Blog entries tagged with "failure"

Even more failed fans

Friday, October 19th, 2007 at 7:46 pm

After the failure of the rear 120mm fan in preston I ordered two replacement fans. One as a replacement and another as a spare.

But where did I get them? Initially I was looking at the site for a Melbourne based supplier of PC modding gear. The cheapest ‘low noise’ fan they has was AU$15.90, but postage was another AU$10. On the site for a popular Sydney based PC parts dealer a similar fan was at a similar price of AU$15.40. But that included postage. It should be obvious which one I went with.

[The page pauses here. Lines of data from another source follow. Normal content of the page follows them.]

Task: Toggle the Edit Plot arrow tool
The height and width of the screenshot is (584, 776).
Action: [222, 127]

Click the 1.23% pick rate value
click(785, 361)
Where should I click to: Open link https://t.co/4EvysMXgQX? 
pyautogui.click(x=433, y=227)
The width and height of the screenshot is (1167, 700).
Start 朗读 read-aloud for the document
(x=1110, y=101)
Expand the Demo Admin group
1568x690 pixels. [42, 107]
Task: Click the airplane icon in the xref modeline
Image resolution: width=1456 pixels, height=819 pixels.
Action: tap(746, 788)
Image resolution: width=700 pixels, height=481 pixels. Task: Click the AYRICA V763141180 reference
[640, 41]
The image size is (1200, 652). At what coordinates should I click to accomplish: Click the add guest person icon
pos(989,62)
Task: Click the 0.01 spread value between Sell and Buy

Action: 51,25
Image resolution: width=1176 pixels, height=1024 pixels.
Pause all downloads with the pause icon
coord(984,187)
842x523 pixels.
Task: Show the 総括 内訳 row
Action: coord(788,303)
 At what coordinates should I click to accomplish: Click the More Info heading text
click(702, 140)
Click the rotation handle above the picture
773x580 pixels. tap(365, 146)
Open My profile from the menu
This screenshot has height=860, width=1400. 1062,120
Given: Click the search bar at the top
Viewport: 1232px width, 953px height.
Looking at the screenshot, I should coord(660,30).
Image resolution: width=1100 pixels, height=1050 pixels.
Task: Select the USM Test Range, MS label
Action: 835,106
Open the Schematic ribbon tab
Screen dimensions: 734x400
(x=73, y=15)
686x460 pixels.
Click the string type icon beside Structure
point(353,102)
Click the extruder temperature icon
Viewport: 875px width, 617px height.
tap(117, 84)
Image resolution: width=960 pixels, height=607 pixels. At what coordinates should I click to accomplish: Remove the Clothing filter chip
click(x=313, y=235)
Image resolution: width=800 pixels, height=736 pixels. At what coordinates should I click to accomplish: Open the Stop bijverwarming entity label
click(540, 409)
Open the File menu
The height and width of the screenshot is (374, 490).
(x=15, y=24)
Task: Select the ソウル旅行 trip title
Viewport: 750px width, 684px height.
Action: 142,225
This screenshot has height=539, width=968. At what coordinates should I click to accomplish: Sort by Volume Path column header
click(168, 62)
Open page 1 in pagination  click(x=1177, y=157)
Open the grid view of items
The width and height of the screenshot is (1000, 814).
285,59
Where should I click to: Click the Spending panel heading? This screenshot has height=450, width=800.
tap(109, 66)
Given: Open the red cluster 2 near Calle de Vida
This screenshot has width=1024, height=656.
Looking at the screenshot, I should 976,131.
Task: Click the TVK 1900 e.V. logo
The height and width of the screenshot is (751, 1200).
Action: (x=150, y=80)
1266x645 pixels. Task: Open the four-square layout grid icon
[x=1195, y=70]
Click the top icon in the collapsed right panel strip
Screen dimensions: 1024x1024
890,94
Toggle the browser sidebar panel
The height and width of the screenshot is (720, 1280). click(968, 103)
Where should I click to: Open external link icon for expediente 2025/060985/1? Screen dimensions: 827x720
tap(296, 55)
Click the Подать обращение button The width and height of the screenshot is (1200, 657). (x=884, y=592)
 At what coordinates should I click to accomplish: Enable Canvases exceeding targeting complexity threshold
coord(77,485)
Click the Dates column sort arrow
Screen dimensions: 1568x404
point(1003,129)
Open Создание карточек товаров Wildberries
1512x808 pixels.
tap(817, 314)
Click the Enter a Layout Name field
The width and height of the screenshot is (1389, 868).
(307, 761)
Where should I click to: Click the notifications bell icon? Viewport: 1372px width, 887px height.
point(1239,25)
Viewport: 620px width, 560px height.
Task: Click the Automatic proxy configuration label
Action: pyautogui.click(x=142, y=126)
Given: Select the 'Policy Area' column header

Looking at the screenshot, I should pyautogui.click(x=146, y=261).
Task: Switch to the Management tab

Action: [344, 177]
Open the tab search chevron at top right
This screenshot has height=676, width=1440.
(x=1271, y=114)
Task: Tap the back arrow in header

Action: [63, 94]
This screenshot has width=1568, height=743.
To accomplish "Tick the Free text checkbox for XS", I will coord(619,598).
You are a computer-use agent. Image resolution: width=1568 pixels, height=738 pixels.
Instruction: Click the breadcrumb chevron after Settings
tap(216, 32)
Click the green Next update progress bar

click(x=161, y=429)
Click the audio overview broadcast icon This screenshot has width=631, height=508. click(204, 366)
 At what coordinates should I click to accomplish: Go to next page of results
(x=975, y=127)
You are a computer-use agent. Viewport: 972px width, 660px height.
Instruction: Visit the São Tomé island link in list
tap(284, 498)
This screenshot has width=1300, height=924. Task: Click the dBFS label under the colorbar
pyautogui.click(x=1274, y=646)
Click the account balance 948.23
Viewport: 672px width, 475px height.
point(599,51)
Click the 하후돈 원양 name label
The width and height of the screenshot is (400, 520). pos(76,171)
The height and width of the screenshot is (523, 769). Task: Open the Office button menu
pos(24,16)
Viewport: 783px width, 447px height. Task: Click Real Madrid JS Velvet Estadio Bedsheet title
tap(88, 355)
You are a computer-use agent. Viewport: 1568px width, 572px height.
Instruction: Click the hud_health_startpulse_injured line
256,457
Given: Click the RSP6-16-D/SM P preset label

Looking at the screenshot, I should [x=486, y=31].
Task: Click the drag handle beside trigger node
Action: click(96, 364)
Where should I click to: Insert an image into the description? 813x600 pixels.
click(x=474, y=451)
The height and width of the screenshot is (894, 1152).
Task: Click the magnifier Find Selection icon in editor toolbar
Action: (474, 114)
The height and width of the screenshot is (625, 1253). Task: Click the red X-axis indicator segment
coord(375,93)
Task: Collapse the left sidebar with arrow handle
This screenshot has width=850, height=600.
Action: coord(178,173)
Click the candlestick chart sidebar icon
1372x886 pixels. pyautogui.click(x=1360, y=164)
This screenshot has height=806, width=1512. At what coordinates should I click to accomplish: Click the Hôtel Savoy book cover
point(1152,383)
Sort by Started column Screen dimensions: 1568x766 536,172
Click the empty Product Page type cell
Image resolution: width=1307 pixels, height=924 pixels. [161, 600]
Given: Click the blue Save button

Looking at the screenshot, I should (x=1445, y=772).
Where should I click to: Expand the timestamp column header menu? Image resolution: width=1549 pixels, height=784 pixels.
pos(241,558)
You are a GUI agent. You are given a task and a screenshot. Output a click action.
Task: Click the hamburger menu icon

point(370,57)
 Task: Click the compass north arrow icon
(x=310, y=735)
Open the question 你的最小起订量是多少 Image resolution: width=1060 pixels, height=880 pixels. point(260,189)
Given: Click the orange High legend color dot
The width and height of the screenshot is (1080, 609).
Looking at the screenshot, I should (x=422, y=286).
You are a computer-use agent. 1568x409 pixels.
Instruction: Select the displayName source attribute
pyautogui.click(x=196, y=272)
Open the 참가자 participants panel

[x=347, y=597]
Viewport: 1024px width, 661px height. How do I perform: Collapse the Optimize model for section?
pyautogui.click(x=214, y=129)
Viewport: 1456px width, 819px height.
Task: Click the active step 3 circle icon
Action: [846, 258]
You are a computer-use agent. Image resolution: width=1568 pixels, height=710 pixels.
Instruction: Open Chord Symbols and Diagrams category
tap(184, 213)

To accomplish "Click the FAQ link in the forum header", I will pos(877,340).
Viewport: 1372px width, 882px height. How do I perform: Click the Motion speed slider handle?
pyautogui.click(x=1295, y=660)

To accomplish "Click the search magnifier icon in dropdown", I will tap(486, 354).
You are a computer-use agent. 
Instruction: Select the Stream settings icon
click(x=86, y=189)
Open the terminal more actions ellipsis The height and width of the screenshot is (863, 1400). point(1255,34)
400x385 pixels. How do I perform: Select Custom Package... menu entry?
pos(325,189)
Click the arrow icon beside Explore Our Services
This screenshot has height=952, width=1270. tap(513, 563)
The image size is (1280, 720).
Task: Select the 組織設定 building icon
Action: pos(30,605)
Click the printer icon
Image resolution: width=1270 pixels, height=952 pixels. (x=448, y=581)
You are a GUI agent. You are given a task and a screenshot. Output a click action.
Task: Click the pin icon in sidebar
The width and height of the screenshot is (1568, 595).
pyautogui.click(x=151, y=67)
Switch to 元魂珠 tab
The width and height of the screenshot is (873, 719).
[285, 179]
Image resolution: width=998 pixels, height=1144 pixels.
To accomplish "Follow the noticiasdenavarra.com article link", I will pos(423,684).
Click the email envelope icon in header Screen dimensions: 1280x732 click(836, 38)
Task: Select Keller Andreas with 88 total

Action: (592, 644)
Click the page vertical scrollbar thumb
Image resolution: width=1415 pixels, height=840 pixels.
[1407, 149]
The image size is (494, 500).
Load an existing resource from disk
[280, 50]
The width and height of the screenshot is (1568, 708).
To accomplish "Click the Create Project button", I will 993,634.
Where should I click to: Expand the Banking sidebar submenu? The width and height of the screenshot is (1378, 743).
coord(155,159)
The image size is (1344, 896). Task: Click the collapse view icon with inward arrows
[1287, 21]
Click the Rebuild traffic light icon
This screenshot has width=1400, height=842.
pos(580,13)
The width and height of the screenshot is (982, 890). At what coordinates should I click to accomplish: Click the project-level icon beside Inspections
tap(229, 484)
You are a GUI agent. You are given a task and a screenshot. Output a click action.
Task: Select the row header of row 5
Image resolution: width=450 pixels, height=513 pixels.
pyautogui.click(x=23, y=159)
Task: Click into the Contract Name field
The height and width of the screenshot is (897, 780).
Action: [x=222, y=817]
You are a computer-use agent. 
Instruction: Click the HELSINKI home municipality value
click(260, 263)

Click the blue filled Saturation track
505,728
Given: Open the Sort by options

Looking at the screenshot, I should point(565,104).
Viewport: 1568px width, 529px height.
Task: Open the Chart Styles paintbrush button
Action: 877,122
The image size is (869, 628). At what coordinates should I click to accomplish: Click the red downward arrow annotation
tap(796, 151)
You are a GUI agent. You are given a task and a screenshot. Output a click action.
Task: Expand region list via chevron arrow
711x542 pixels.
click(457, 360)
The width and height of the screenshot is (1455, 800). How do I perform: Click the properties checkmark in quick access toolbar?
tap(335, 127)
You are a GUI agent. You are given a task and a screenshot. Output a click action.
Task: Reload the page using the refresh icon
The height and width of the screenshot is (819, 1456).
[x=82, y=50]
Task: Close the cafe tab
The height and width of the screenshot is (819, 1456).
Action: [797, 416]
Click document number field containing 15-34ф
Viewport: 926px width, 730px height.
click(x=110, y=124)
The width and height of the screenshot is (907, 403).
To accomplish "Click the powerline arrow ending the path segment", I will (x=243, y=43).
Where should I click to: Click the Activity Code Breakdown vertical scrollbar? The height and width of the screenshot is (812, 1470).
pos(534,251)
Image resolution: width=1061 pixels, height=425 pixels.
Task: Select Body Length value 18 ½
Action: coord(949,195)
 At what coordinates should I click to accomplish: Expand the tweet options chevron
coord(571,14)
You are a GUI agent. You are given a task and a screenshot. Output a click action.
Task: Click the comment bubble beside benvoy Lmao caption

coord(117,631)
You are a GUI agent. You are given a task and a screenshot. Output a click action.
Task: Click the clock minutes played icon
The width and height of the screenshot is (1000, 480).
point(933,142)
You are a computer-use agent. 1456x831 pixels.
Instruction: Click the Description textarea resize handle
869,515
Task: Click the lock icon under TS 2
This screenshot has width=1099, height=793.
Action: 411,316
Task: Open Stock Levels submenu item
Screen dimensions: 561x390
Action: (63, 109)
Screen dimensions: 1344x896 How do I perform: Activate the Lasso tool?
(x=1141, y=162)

Now, it was when I was installing the new fan that I noticed that the two fans in the power supply had also failed. For most of the week the only fans operating in the case were the front 120mm (low flow) and the CPU fan. I had been wondering where the hot component smell was still coming from.

So what to do? With a working rear 120mm fan enough air is drawn through the power supply to keep it cool. But this could be an opportunity to replace it with one that has removable cables that would reduce the clutter inside the case.

Tagged with: , ,

More fan failures

Sunday, October 14th, 2007 at 5:38 pm

Following on from the failure of the fan in my UPS I discovered that the 120mm fan in the back of preston has also failed. Considering that I got this fan along with a bunch of other random parts a long time ago (ie I didn’t get it new) it is actually surprising that it has lasted this long.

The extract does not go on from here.